En fin, como canta mi venerado Giorgio Gaber en Polli d’allevamento:

Io non tocco niente, non tocco gli animali, le piante,
le maniglie delle porte, figuriamoci la gente...
Io guardo molto, guardo tutto ma non tocco mai!

sábado, 10 de marzo de 2007

Santo patrón

Un día de primavera de 1200 y poco, Juan de Mata regresaba del norte de África con una colección de cautivos cristianos arrebatados a los sarracenos. El viento era benévolo y conducía amablemente la nave de Juan hacia las costas italianas cuando de pronto se vislumbró desde lo alto del mástil que otro barco se aproximaba a ellos con intenciones dudosas: aún no existían catalejos, pero sobre la borda que se les venía encima podían distinguirse dos docenas de individuos que agitaban garfios, espadas, alabardas y yataganes, por cuanto el vigía concluyó que seguramente no eran amigos.

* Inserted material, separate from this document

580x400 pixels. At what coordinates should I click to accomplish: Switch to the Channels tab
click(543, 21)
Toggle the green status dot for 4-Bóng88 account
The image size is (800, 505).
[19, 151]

Y no lo eran: se trataba de una horda de piratas infieles que masacraron a la mitad del pasaje de Juan y dejaron su nave francamente maltrecha. Rasgadas las velas, con el casco convertido en una nuez pisada, el pobre Juan las tenía difíciles para regresar a casa de otro modo que no fuera enredado en algas y con dos litros de agua mediterránea en el estómago. Pero Juan, que había fundado la orden trinitaria en la fecha del nacimiento de Cristo de 1195, año más o menos, y que por tanto disponía de línea directa con el Altísimo, se prosternó en cubierta y comenzó a rezar hasta que las rodillas se le quedaron de cartón. Y Dios, que de vez en cuando usa trompetilla, le oyó, envió una buena provisión de vientos a soplar sobre aquella parte de la Tierra e hizo llegar a sus fieles sanos y salvos hasta el puerto de Ostia.

Lo que Juan no podía imaginar era que en el año de 1660 sería canonizado por sus servicios en favor de la fe verdadera ni que se le otorgaría un día en el calendario para celebrar su onomástica. Ni que trescientos cuarenta y siete años más tarde de su ascenso a los altares y ochocientos y pico después de su diálogo con Dios en el barco, el 10 de marzo, el día consagrado a su nombre, Luis Manuel Ruiz daría inicio a esta bitácora que no sabe a dónde quiere llegar y que también corre peligro de acabar en el fondo del mar, entre las corrientes asesinas de la incertidumbre, la timidez y el hastío. Así que me encomiendo a San Juan y doy inicio a la travesía, a ver qué sale.

Por cierto: uno de los miembros de la orden trinitaria, el padre Juan Gil, liberó en 1580 a Miguel de Cervantes de su prisión magrebí. Lo cual quiere decir: sin Juan de Mata no hubiera existido Quijote; sin Quijote Borges no hubiera escrito Pierre Menard, autor del ídem; sin Pierre Menard, Ficciones no hubiera sido el mismo libro; sin Ficciones, mi vida no habría sido la misma. Supongo que este día presenta buenos auspicios.